**Work task**
Check every line below for the word "Click" and give only the number of lines where it appears.

**Records provided**
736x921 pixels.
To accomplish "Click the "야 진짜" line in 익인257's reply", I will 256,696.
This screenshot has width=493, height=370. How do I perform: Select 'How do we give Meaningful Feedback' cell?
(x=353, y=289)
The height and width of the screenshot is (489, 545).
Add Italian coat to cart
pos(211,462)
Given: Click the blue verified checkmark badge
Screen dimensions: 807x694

--

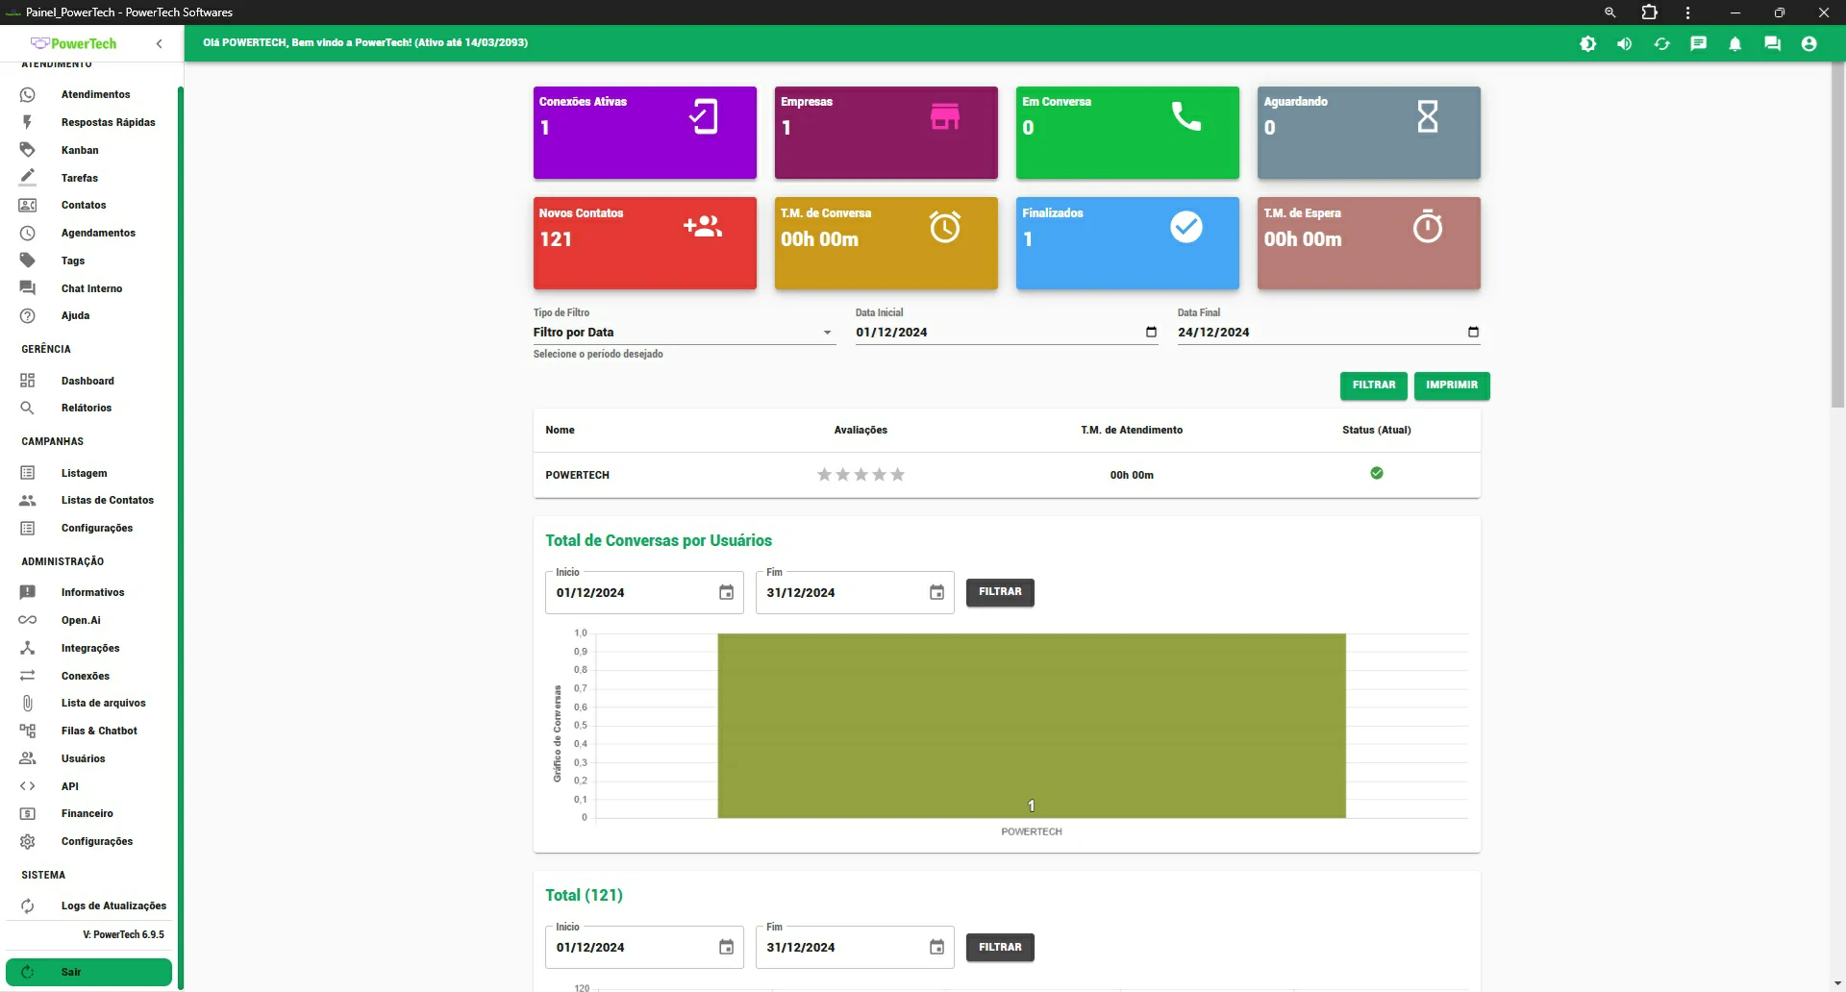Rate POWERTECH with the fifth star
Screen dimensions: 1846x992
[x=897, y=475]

**Solution for this exercise**
2